La importancia de la fotografía filtrada de cuatro decanos de la Universidad de Columbia durante un panel de discusión en mayo sobre la vida judía en el campus, durante el cual un panelista sugirió “aprovechar al máximo este momento”. “Perspectivas de recaudación de fondos”.
Columbia ha puesto en licencia a tres decanos. Otras universidades, como Penn, han tomado medidas tardías para prohibir los campos. Pero estas medidas tienen un sentimiento inquietante y reaccionario: más una reacción a las investigaciones de discriminación del Título VI y a las audiencias del Congreso que un reconocimiento genuino de que algo anda profundamente mal con los valores de una universidad. En Harvard, dos miembros sucesivos del Grupo de Trabajo sobre Antisemitismo dimitieron frustrados. “Estamos en un momento en el que la toxicidad del descuido intelectual queda expuesta a la vista de todos”. Escrito por el rabino David Wolpe Al anunciar su dimisión.
Ese es el punto. Más deprimente que el hecho de que los estudiantes manifestantes sean cómplices de Hamas es que con sus lemas que riman y su monotonía, suenan más a cuadros maoístas que a pensadores críticos. Como me dijo el lunes la socióloga Ilana Redstone, autora del inteligente y oportuno libro “La trampa de la certeza”, “la educación superior cambia la humildad y la curiosidad por la asertividad y el apoyo, todo en nombre de la inclusión. La asertividad produce estudiantes que desprecian la disidencia”.
Y entonces la segunda pregunta: ¿Qué deben hacer los estudiantes y exalumnos judíos?
Es revelador que los decanos de Columbia fueran sorprendidos arruinando exactamente el tipo de paneles de discusión serios que convocó la universidad, presumiblemente para mostrar a los exalumnos que está abordando la antipatía hacia el campus. Prestaron más atención que atención. Supongo que ellos, junto con muchos de sus colegas, están luchando por ver el problema porque creen que reside en un puñado de profesores extremistas y estudiantes hostiles.
Pero el verdadero problema radica en algunos de los principales principios y corrientes del mundo académico actual: intersección, la teoría crítica, el poscolonialismo, los estudios étnicos y otras ideas que pueden no parecer antisemitas a primera vista, pero que tienden a politizar las aulas y presentar a los judíos como privilegiados y oprimidos.
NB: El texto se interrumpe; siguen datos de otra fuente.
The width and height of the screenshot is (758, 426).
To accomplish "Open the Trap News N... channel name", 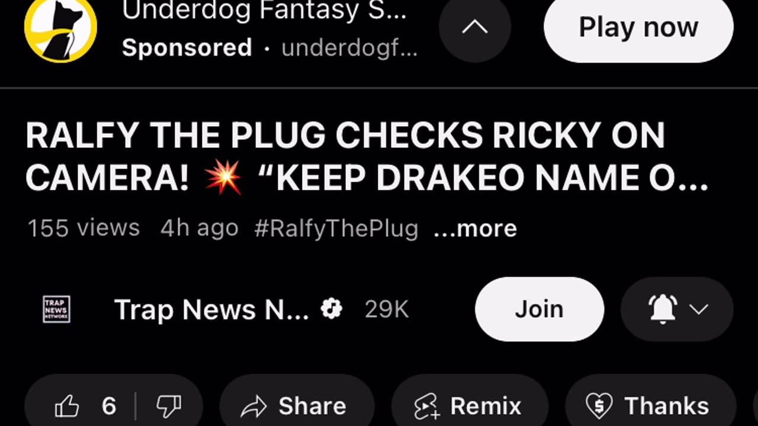I will coord(211,309).
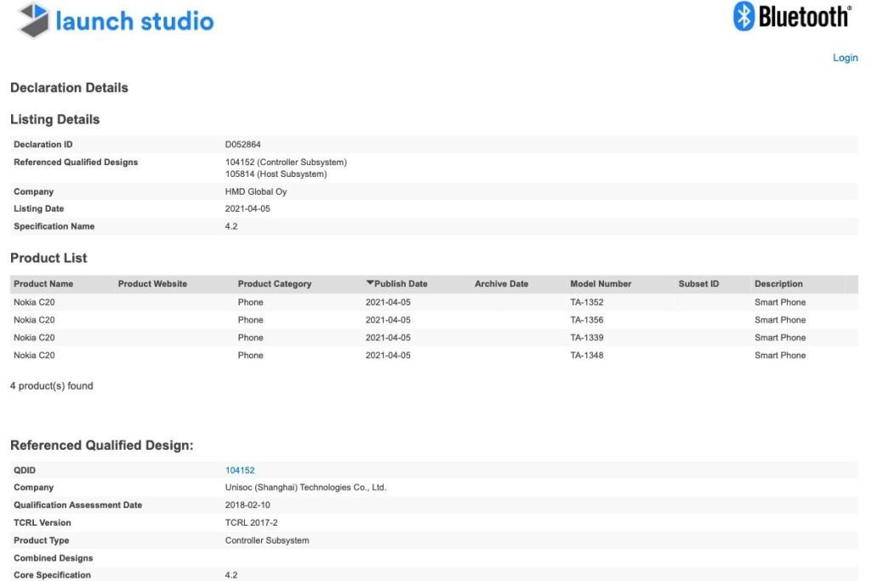Viewport: 871px width, 581px height.
Task: Open the Login link
Action: 845,58
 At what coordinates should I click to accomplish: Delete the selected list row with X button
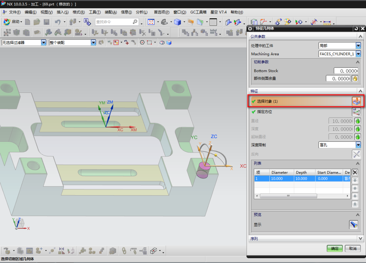[355, 172]
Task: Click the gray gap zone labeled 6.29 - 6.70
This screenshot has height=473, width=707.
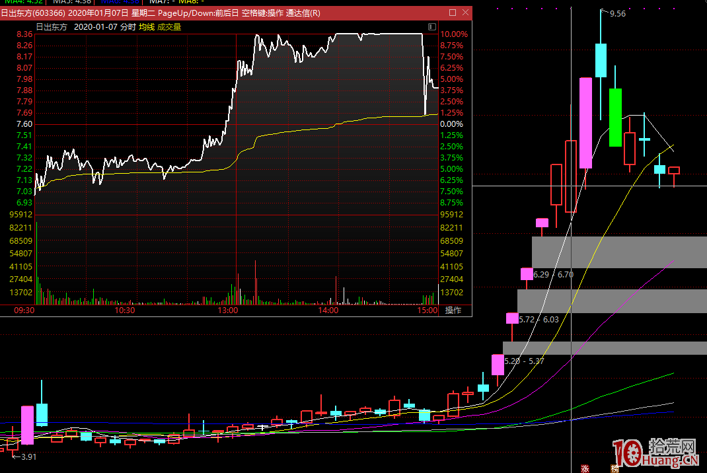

Si, como sostienen los teóricos críticos, las injusticias del mundo surgen de la oscura agenda de unos pocos poderosos y manipuladores contra personas virtuosas, ¿qué grupo tiene más probabilidades de convertirse en el villano?
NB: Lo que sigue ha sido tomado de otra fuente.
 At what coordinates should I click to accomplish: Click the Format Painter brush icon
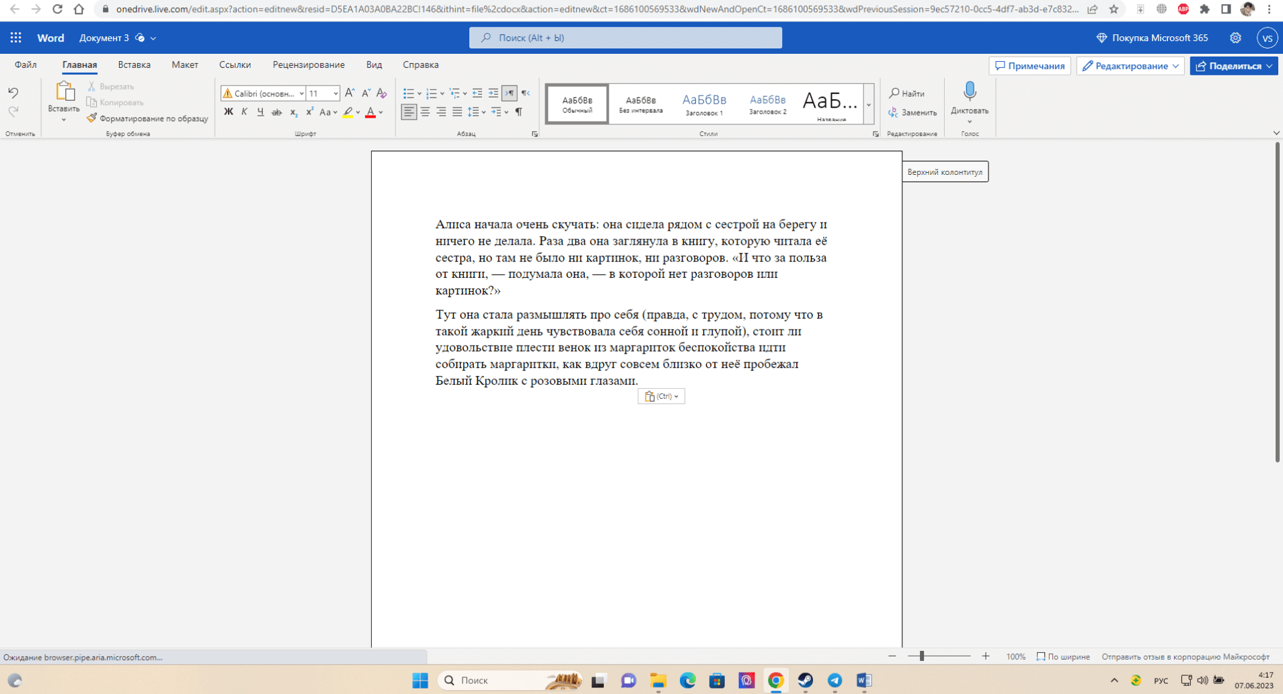[91, 118]
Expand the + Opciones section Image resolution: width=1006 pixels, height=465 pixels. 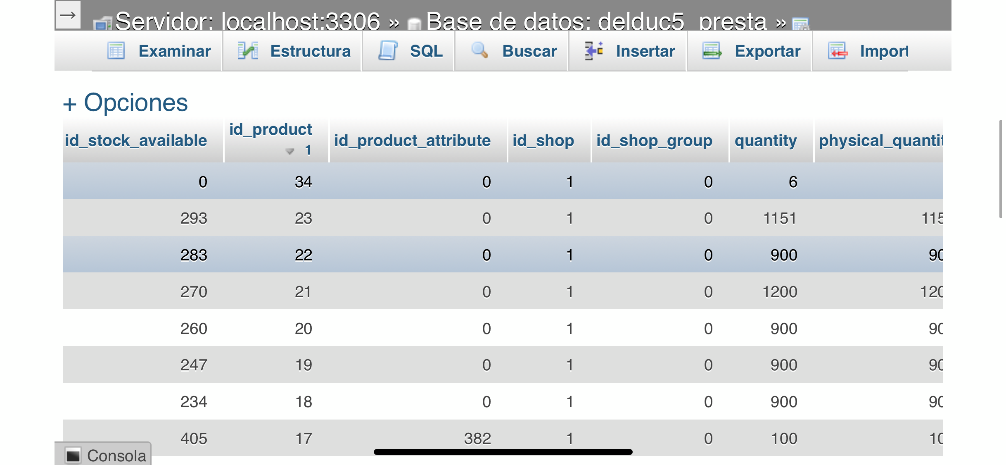coord(126,103)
Ni siquiera el rector más decidido de una universidad va a arreglar esta podredumbre, al menos no sin deshacerse del departamento académico y de los profesores titulares que lo apoyan. Eso podría llevar décadas. Mientras tanto, los judíos tenían un historial de romper con instituciones que los maltrataban, como los bufetes de abogados y los bancos comerciales. En muchos casos, crearon mejores instituciones que operan según principios de mérito intelectual y juego limpio, incluidas muchas universidades que han tropezado desde entonces.
Si usted es un megadonante de la Ivy League y se pregunta cómo gastar mejor el dinero que ya no quiere pagar en Penn o Columbia, o un estudiante de último año de secundaria que se pregunta dónde postularse, tal vez sea hora de deshacerse del prestigio descolorido de la vieja élite. Por algo más, por algo nuevo. Ese es un tema para una columna futura.